Abandoned by his parents in infancy (“my father was half-French, half-Blackfoot Sioux, and 100 percent mean”) and raised by his grandmother, as a boy Shaver says he caught a Hank Williams show in Corsicana, Texas, and fell in love with music.

He left school after the eighth grade to pick cotton, joined the Navy at 17, worked as a rodeo cowboy, then as a roofer, and, at age 28, took a job at a sawmill. One day, his hand slipped and he lost parts of three fingers in a flash.

“Well, that's that. I never did learn to play guitar,” he recalls lamenting as he headed to the hospital.

But because he is who he is, he did learn to play, and then to write the hell out of a song.

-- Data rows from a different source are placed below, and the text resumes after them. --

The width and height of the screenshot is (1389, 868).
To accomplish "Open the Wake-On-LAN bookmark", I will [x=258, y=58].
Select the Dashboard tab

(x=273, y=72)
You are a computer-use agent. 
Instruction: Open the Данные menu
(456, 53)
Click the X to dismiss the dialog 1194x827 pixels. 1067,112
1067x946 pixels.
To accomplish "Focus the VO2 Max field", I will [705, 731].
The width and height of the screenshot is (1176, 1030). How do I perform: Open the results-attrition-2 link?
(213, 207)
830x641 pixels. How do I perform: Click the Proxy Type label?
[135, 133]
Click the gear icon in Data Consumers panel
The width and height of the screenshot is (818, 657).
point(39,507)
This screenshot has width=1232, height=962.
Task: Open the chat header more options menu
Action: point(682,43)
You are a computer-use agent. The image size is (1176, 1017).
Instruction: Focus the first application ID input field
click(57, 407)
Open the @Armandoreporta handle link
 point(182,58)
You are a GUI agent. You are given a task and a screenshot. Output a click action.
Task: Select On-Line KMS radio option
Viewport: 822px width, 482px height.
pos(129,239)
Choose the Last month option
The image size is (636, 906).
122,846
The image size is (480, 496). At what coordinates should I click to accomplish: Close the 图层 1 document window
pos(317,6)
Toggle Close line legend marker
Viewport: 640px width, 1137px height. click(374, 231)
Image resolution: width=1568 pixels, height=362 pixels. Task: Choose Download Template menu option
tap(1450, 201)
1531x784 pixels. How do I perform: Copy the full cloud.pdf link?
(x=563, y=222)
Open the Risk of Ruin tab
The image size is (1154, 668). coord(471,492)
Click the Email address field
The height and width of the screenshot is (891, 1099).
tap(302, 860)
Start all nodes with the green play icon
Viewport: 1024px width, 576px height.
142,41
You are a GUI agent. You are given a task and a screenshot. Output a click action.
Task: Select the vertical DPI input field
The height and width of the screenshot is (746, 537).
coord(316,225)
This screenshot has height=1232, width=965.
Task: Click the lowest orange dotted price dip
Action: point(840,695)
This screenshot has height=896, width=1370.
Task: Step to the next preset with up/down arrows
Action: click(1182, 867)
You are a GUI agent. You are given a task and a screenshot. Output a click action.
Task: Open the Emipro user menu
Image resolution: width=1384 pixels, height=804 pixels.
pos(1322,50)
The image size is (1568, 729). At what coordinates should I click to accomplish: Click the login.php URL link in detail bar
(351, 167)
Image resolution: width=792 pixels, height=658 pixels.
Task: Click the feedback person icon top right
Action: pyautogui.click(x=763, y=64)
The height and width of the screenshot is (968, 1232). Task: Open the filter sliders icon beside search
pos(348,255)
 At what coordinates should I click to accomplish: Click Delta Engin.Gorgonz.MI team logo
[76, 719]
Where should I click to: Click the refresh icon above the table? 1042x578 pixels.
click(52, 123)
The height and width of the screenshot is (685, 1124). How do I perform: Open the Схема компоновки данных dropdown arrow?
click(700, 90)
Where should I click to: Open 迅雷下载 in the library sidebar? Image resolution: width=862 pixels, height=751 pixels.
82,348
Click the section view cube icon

And what songs he wrote: “Old Five and Dimers,” “I'm Just an Old Chunk of Coal (But I'm Going to be a Diamond Some Day)” and “Willie The Wandering Gypsy” among them.

Acts to make those songs their own include The Allman Brothers, David Alan Coe, Elvis Presley, George Jones, Jerry Lee Lewis, Kris Kristofferson, Willie Nelson and Johnny Cash.

Waylon Jennings' breakthrough “Honky Tonk Heroes” is composed of Shaver songs.

Shaver, 73, says, “Country music is essentially the blues, and the blues have never left me. I've lost parts of fingers, broke my back, suffered a heart attack and a quadruple bypass, had a steel plate put in my neck and 136 stitches in my head, fought drugs and booze, spent the money I had, and buried my wife, son, and mother in the span of one year.”

And, in 2010, he was acquitted for shooting a man in a Waco, Texas, barroom brawl (Willie Nelson watched the trial from the visitors' gallery). That night Shaver played a scheduled show.

Doors to the Bellows Falls Opera House, 7 The Square, open at 4 p.m., with showtime at 5 p.m.

Premium seating (first three rows center) is $35, general admission is $25 in advance. A limited number of VIP packages are available, and include premium seating, VIP “green room” with complimentary food and beverages, band meet and greet, merchandise, backstage and after-party passes.

For more details, visit bit.ly/UPG3WC. Tickets are also available at PK's Pub in Bellows Falls.